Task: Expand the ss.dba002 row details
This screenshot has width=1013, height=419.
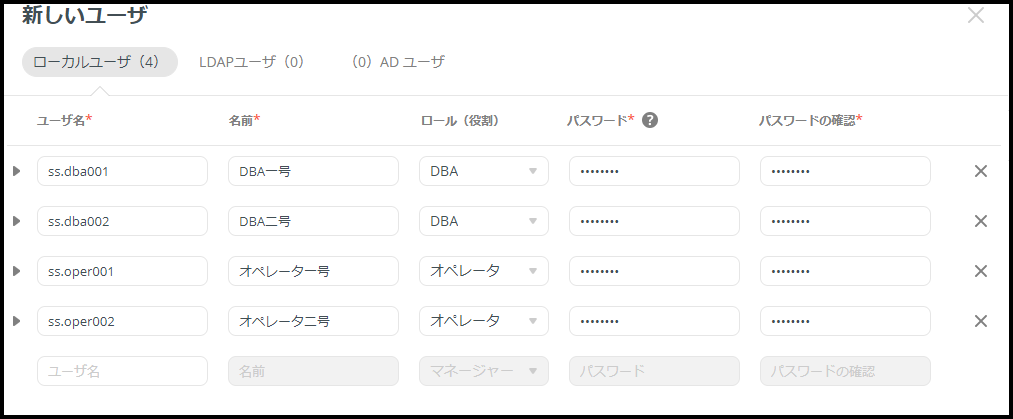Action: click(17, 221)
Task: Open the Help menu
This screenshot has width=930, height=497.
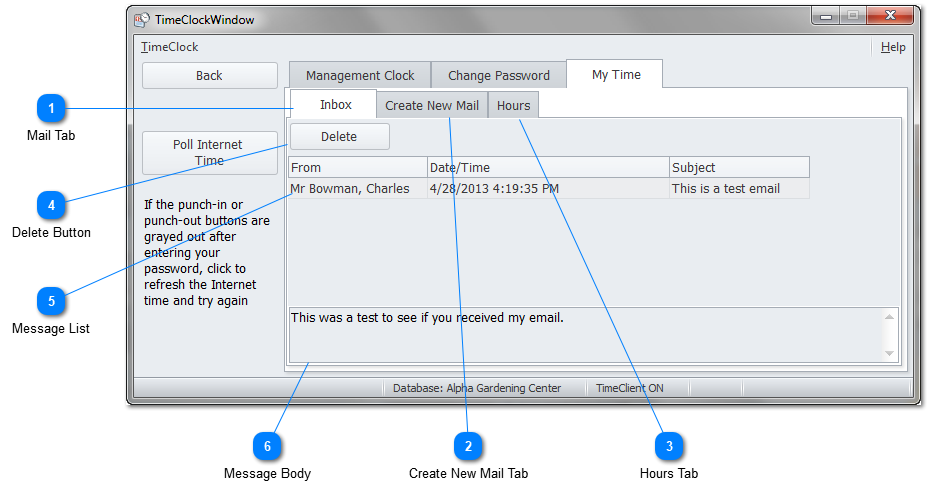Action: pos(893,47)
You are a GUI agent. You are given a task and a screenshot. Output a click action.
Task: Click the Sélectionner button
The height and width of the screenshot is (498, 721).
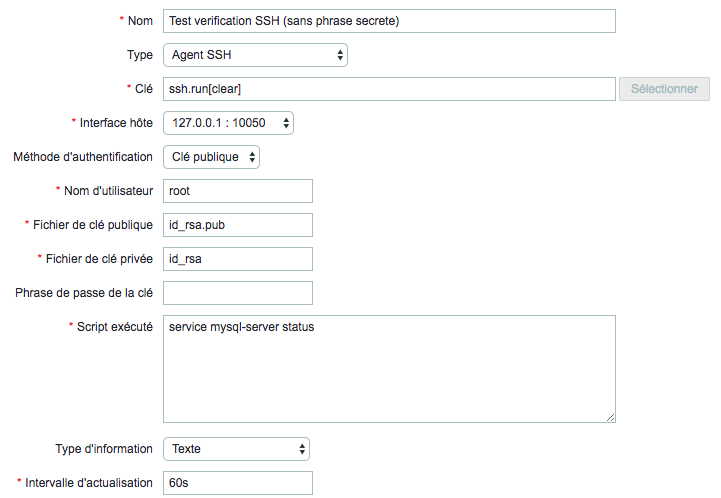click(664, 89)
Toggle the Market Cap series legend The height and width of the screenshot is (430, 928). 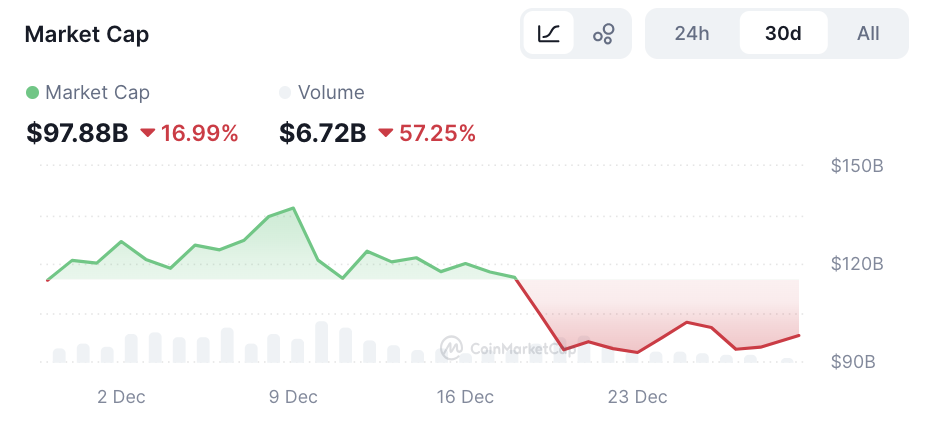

■ Problem description ■
Turn everything from the line containing "You are a GUI" down to the end of the rows into a JSON list of strings, one string per line, with the pictures left out.

■ Completed exercise ■
[
  "You are a GUI agent. You are given a task and a screenshot. Output a click action.",
  "Task: Click the Sélectionner button",
  "The height and width of the screenshot is (498, 721).",
  "click(664, 89)",
  "Toggle the Market Cap series legend The height and width of the screenshot is (430, 928). "
]